[[ DATA SHOWN open ]]
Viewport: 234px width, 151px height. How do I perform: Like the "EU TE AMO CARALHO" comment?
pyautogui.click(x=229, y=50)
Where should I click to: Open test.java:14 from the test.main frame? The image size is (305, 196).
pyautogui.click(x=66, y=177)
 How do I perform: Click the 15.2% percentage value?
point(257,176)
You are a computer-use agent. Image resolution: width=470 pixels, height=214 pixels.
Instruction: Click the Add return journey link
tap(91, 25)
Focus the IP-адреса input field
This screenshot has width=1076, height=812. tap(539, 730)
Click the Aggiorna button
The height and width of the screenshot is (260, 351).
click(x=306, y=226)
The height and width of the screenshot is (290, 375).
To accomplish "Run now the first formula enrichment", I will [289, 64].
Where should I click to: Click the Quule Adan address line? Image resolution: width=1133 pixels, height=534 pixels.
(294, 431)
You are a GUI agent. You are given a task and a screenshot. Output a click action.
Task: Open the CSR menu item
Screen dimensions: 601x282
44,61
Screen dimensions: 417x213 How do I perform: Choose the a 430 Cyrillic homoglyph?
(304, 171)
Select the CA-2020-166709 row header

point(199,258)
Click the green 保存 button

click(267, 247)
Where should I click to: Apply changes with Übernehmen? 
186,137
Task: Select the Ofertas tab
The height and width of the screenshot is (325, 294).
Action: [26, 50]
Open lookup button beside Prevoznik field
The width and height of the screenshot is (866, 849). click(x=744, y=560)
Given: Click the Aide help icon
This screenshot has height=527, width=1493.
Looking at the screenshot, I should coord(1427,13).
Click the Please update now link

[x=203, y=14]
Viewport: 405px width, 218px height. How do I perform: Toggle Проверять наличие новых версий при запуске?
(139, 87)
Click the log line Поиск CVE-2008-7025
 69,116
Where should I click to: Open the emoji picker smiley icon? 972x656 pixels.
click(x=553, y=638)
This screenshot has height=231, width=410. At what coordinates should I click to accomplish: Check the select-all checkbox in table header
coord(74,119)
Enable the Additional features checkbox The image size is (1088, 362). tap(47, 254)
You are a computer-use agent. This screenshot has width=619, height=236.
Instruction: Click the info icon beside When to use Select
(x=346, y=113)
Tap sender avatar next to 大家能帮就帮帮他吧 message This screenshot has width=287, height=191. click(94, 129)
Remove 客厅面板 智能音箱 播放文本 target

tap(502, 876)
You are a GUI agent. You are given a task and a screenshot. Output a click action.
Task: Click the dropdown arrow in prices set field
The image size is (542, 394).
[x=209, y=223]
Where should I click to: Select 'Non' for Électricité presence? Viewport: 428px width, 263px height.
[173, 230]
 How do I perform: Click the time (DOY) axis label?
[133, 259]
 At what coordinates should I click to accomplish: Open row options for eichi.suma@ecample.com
[[ DATA SHOWN closed ]]
The line above containing "Task: Select the Ofertas tab", the line containing "Given: Click the Aide help icon", and every line between them are to be transcribed exactly; no other line is wanted.

_RESPONSE TO THE EXERCISE_
Task: Select the Ofertas tab
The height and width of the screenshot is (325, 294).
Action: [26, 50]
Open lookup button beside Prevoznik field
The width and height of the screenshot is (866, 849). click(x=744, y=560)
Given: Click the Aide help icon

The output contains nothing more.